SIAL and Djazagro address challenges faced by North Africa agri-food systems
Climate upheavals and disruptions to supply chains are creating a food crisis around the world. Although this is affecting the Maghreb less than the rest of Africa, it nevertheless calls for the region’s agricultural self-sufficiency to be strengthened. SIAL and its affiliate show Djazagro are especially important in this context as major events that enable important partner networking and look at more resilient crop varieties in the face of climate change as well as new technologies to help alleviate supply disruptions.
Africa is one of the continents most affected by climate change. While international institutions acknowledge that food insecurity is less acute in Maghreb countries than in other parts of Africa, it nevertheless calls for the region’s agricultural self-sufficiency to be strengthened.
The annual report by FAO (the Food and Agriculture Organisation of the United Nations), in cooperation with IFAD (International Fund for Agricultural Development), the World Food Programme, the World Health Organisation (WHO) and UNICEF, takes stock of developments in food security around the world. The report calls for greater and better-targeted action to achieve the goal of eliminating hunger, food insecurity and malnutrition in all its forms by 2030.
The report notes that, after the global pandemic of Covid-19, the world is now grappling with the consequences of the war between Russia and Ukraine. This has shaken the food and energy markets. By 2021, one or both of these countries will be among the world’s top three exporters of wheat, maize, rapeseed, sunflower meal and sunflower oil. Other destabilising factors include crises resulting from regional conflicts and extreme weather events.
The FAO Food Price Index has increased steadily since mid‐2020 and surged by 12.6% from February to March 2022, reaching its highest historical level. International food and fertiliser prices have since declined but remained at a relatively high level.

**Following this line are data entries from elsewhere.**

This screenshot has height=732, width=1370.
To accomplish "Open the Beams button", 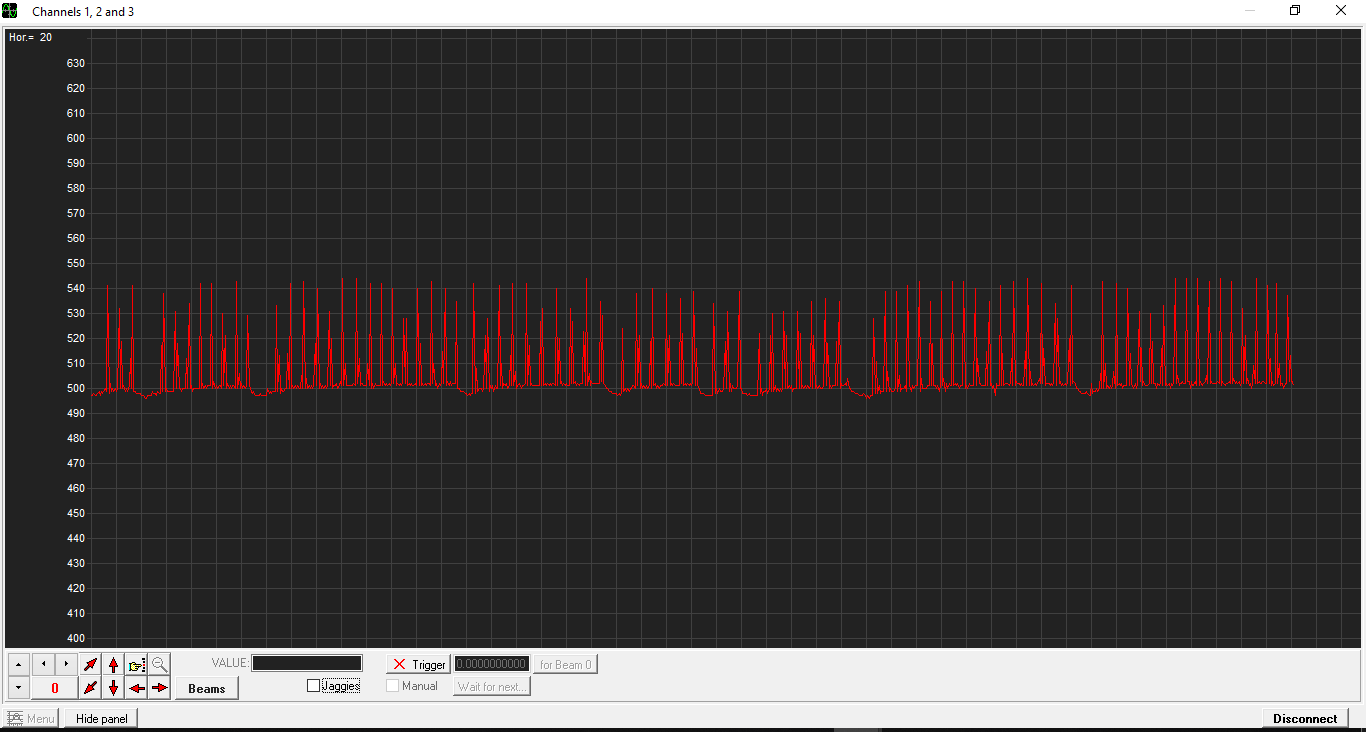I will 207,688.
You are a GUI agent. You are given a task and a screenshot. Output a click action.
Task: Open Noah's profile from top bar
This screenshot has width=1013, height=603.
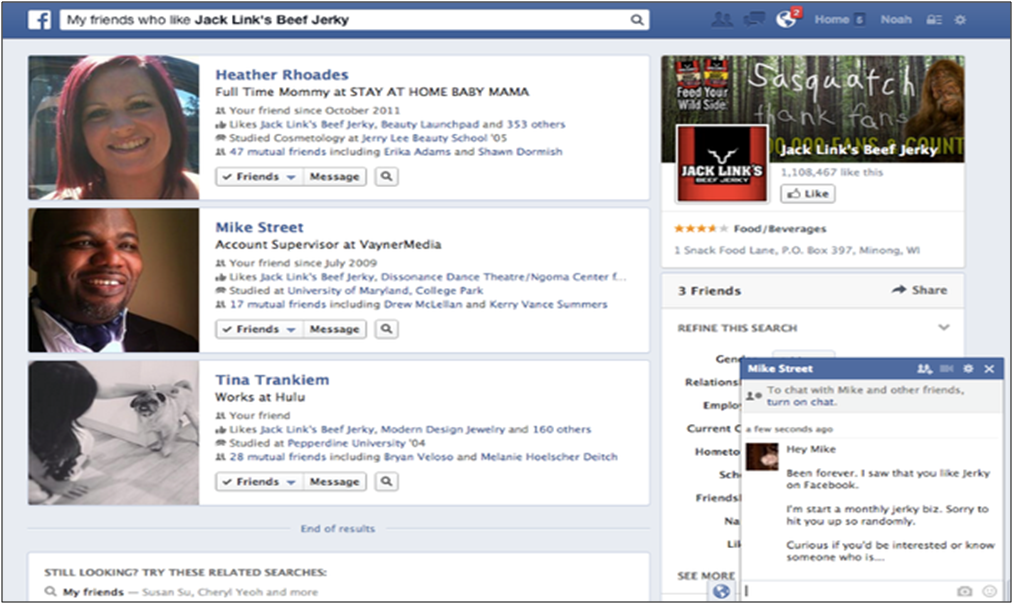[x=896, y=20]
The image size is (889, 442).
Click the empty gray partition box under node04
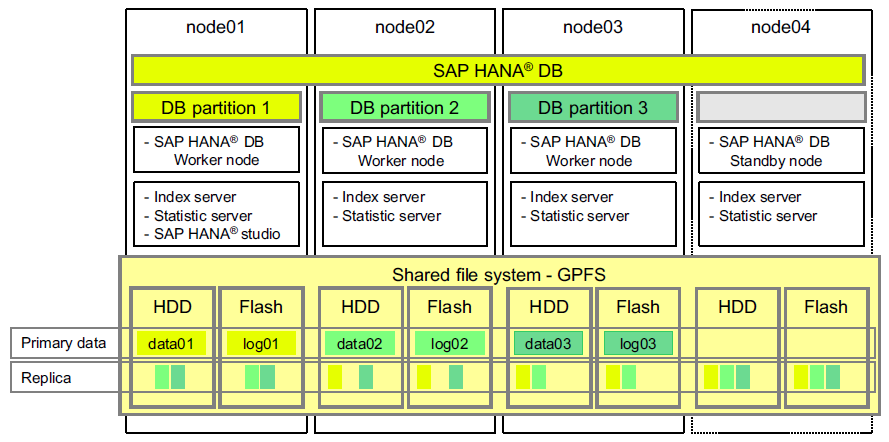click(x=780, y=107)
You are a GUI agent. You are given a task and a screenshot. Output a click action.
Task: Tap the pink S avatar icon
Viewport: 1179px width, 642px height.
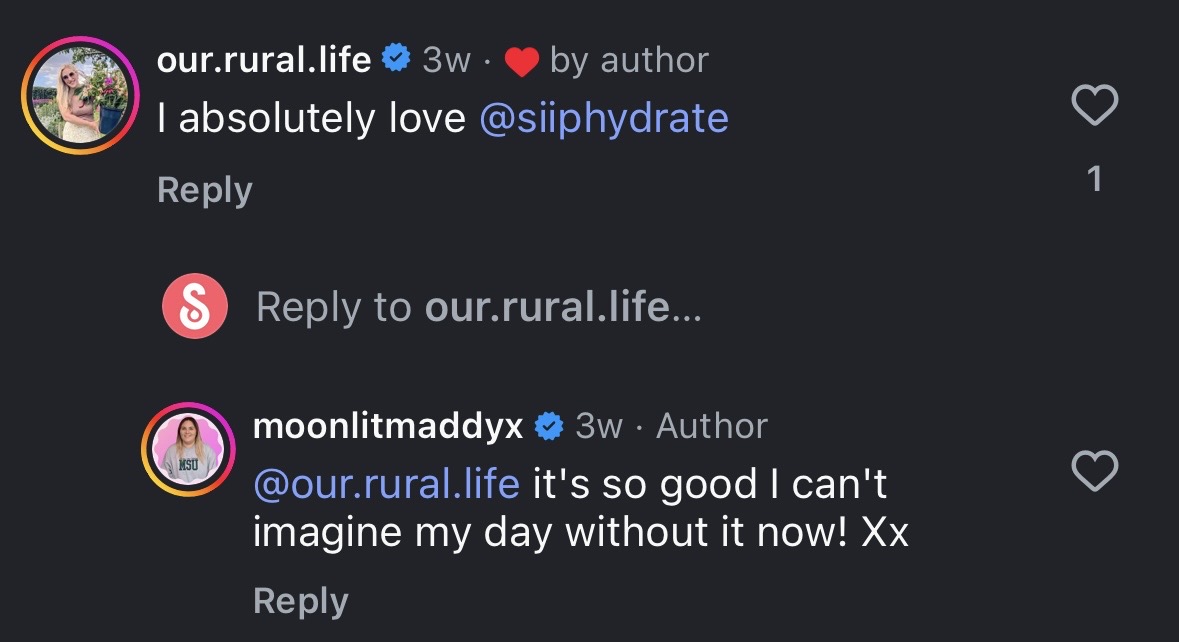pyautogui.click(x=195, y=306)
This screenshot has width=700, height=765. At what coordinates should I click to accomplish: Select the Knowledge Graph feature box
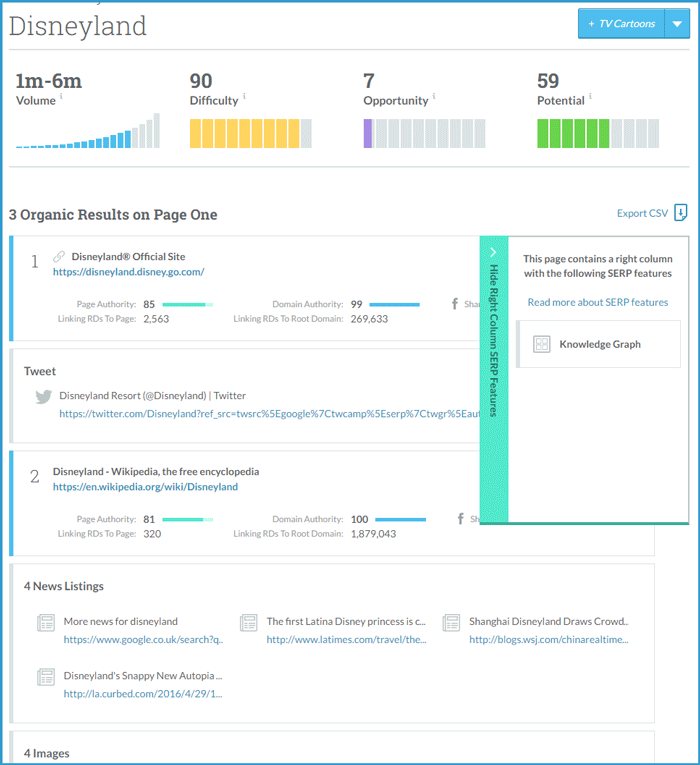[x=598, y=344]
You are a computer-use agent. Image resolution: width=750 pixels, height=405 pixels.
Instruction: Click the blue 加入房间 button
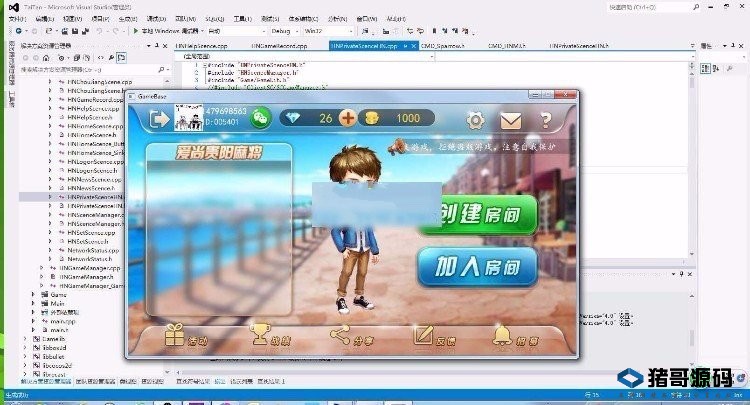point(478,266)
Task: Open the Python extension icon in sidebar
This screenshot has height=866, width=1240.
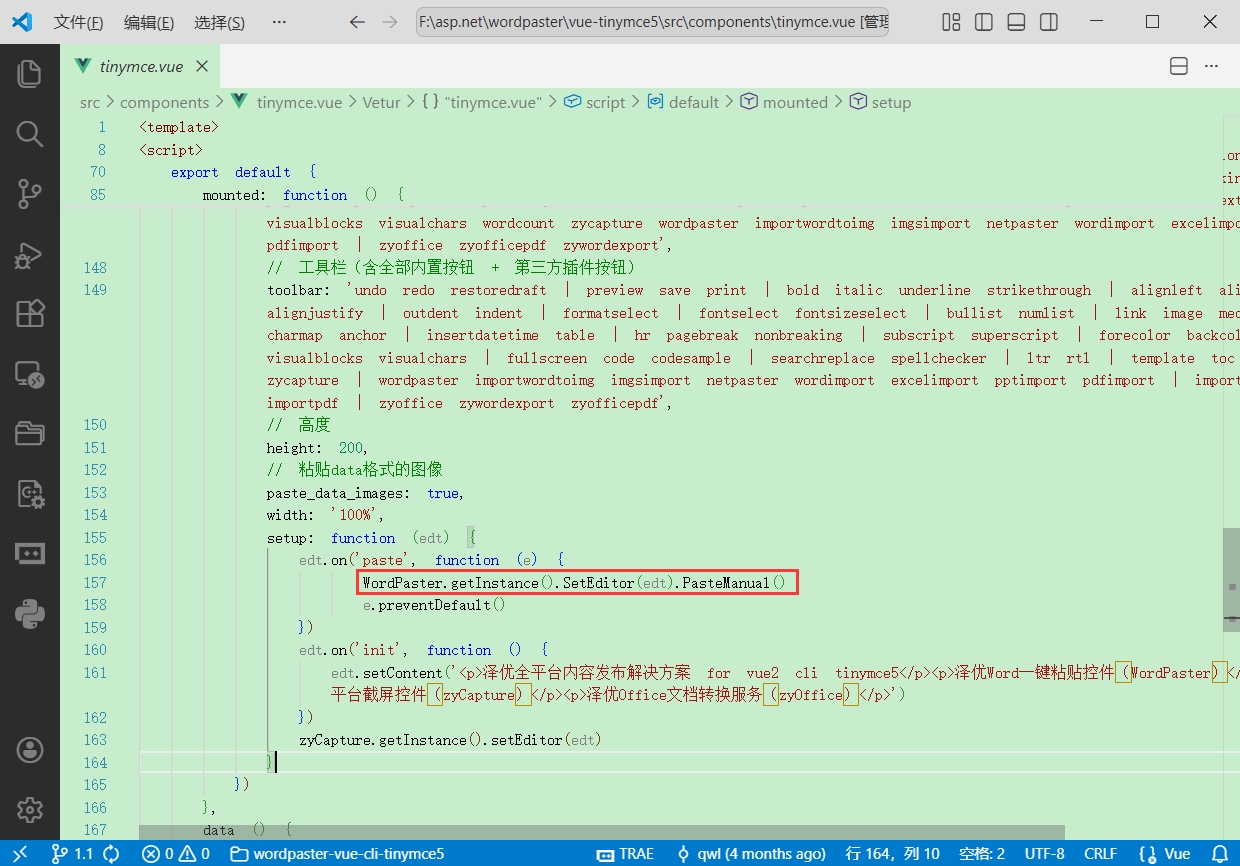Action: [x=30, y=613]
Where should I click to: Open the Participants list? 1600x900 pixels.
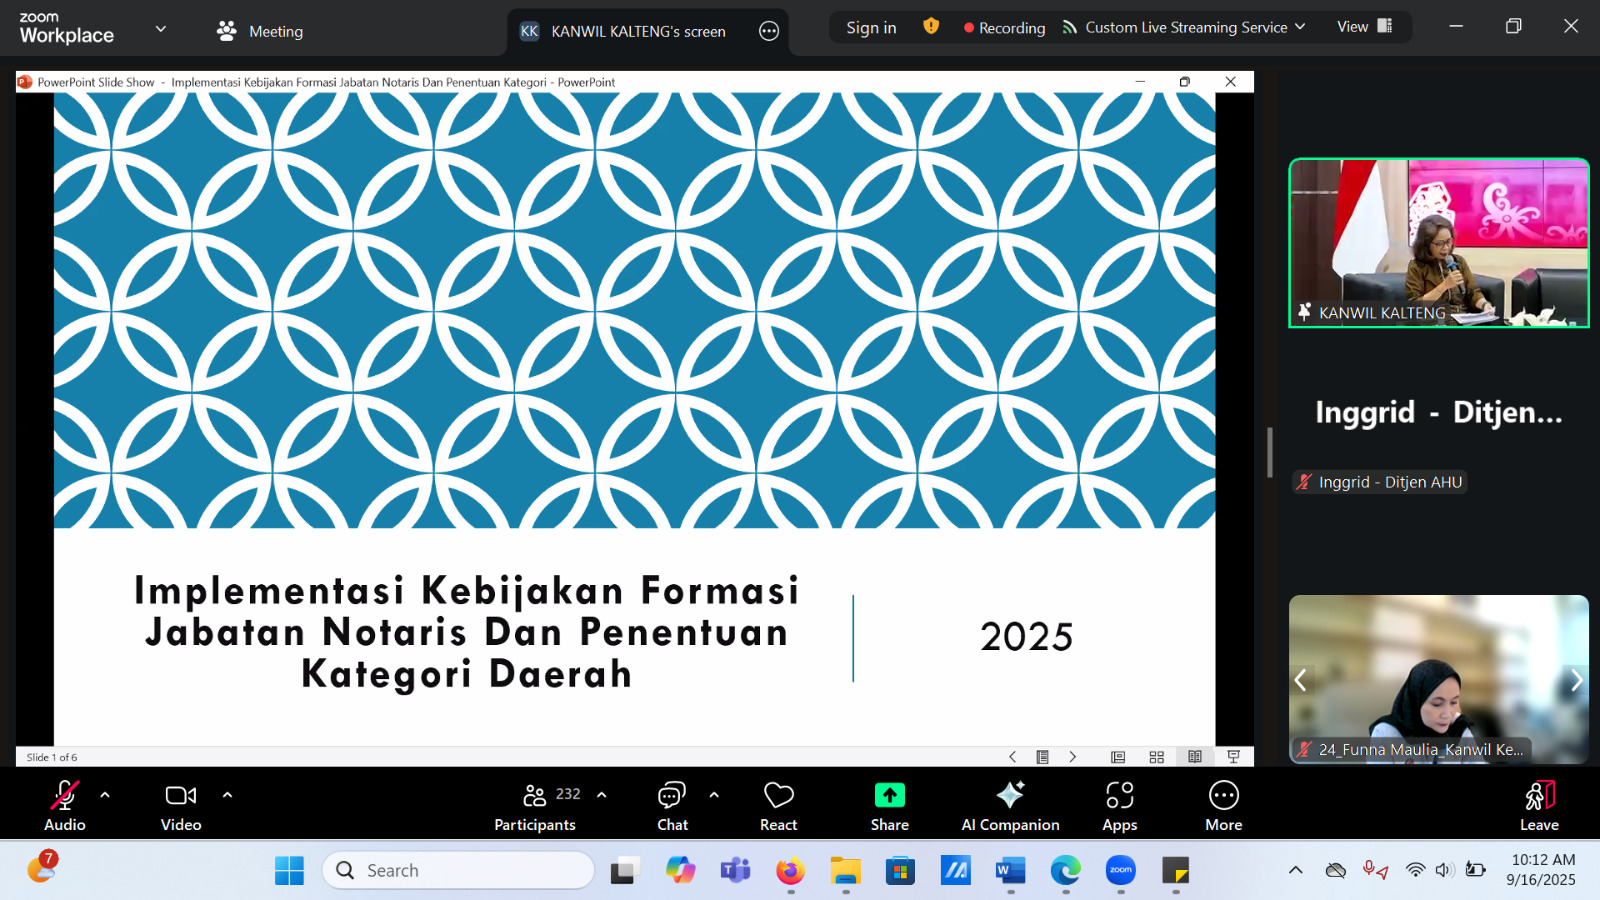tap(535, 805)
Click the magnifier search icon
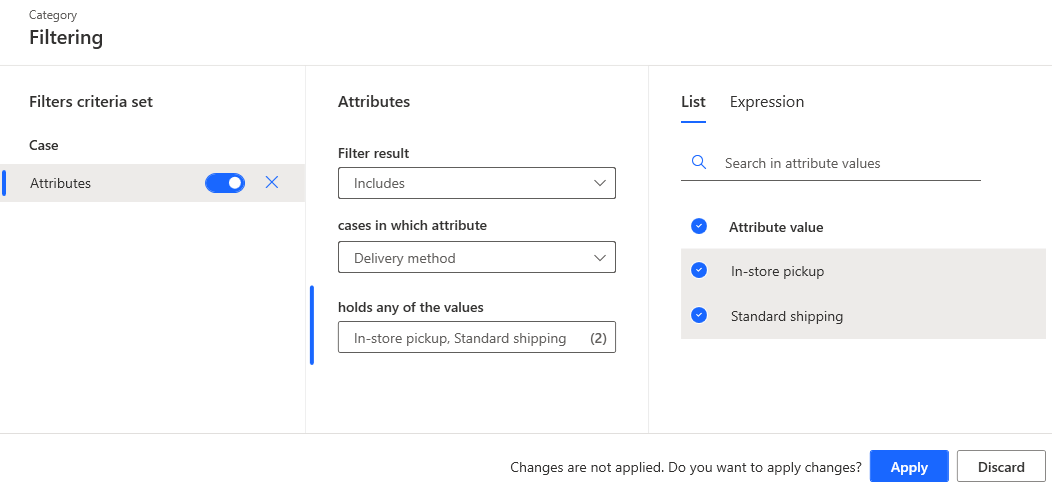 pos(699,163)
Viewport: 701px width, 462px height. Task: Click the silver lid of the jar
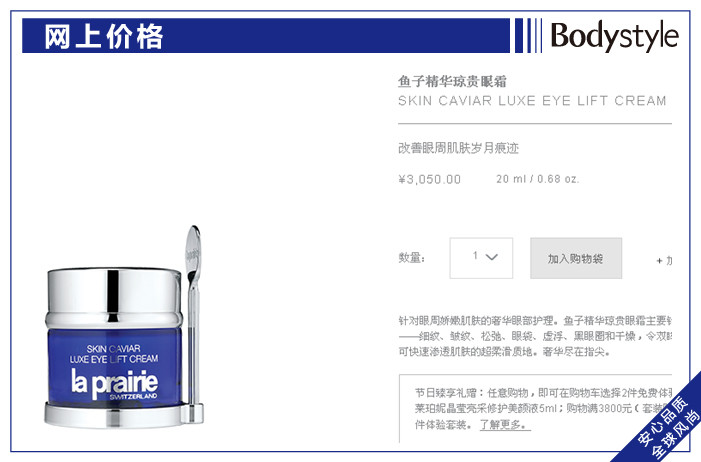(114, 297)
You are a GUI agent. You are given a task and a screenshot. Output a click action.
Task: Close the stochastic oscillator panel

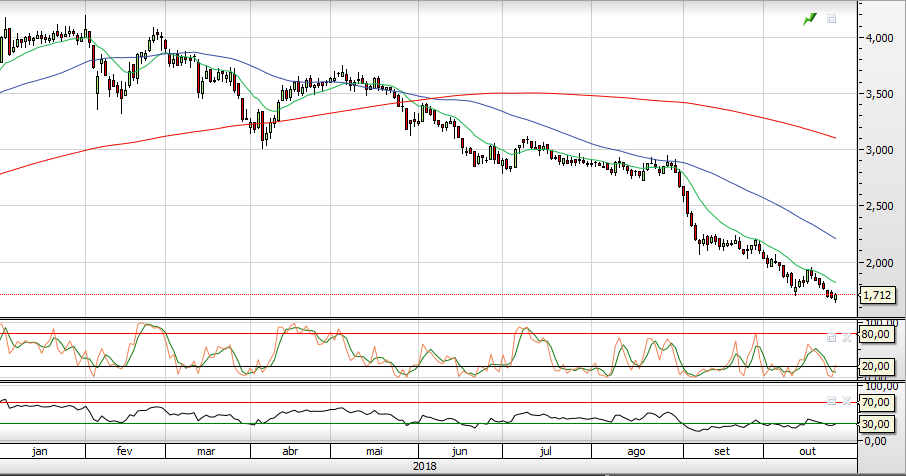tap(846, 337)
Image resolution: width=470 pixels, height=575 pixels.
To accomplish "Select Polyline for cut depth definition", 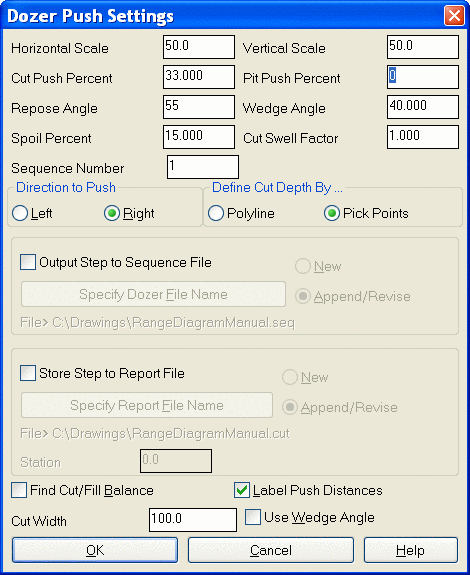I will (216, 213).
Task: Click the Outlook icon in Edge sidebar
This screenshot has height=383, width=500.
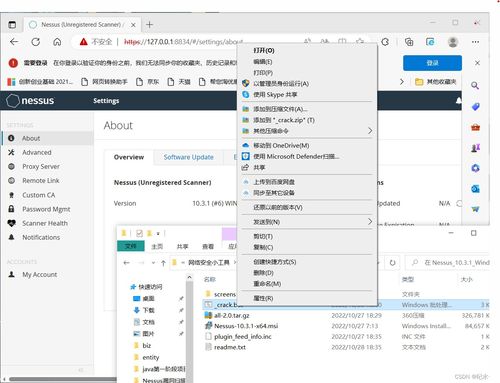Action: click(475, 189)
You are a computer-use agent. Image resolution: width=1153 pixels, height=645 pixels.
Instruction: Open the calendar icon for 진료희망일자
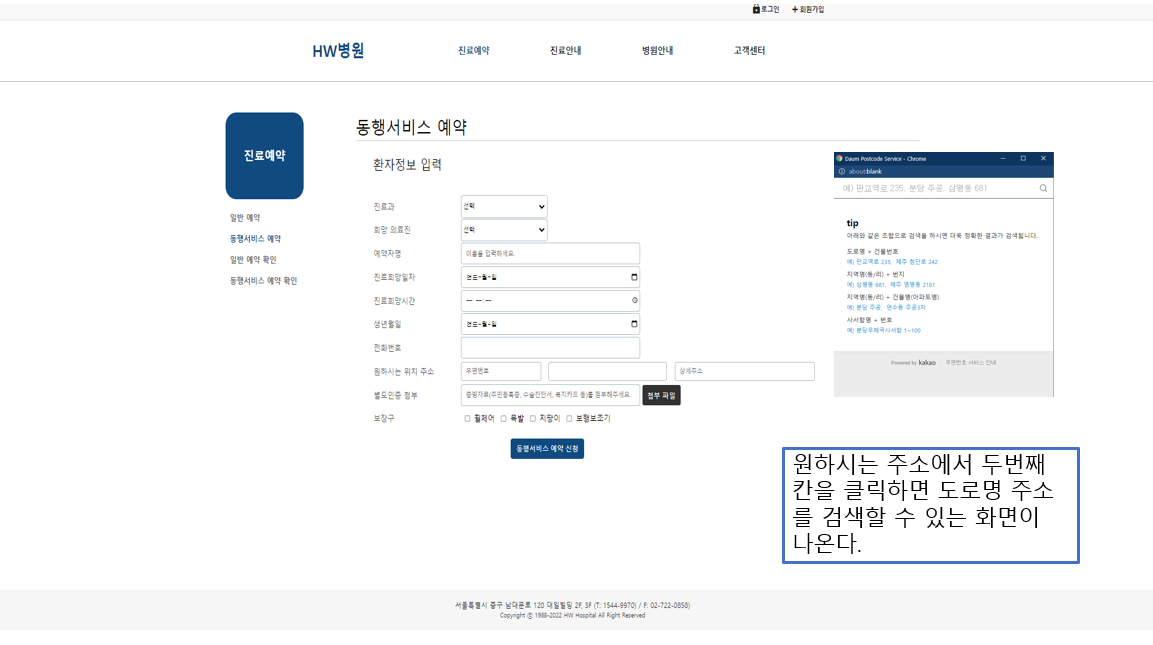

Taken together, these factors are disrupting the ability of agri-food systems to provide everyone with cheap, nutritious food that is safe for their health.
Food insecurity affects the Maghreb less than the rest of Africa
According to the FAO report, the prevalence of undernourishment in Africa is marked by increases in Southern Africa and North Africa. The number of people suffering from hunger in Africa has risen by 11 million since 2021, and by more than 57 million since the start of the covid-19 pandemic. However, it remains lower in North Africa compared to the rest of the continent.
North Africa remains the sub-region with the lowest rate of people suffering from food insecurity. And if we refer to the data provided by the FAO by country, the Maghreb remains less affected than the entire North African sub-region.
Over the period 2020-2022, the percentage of undernourished people in the Maghreb was less than 2.5% in Algeria, 3% in Tunisia, 6.3% in Morocco and 8.4% in Libya. Libya’s relatively high rate of persons suffering from hunger is due to instability within the country due to political divisions. Finally, in Egypt, food insecurity affected 7.2% of the population over this period.
How Djazagro is tackling issues faced by the agri-food sector in North Africa
The increase in food insecurity in the Maghreb and North Africa is calling on governments to redouble their efforts to diversify their agricultural resources and find new technologies and methods to mitigate the effects of the climate crisis. As well as ensuring food self-sufficiency to avoid over-dependence on major export markets. This is Algeria’s ambitious programme for greater self-sufficiency in cereals, for example. It has been already adressed at Djazagro, SIAL’s show in Algeria, which targets North-African markets. Much like at SIAL, Djazagro showcases innovations in the agricultural sector which have been rewarded by Djaz’innov.
At the 2023 edition, the show organised a presentation and debate on eco-design and locavorism (eating locally) trends in the Experts’ Agora. These are developments that are having an impact on geostrategic issues, calling for innovative agri-tech solutions tailored to the structural reorganisation of the agri-food sector in Algeria. A sector that also serves as a benchmark for the rest of the Maghreb.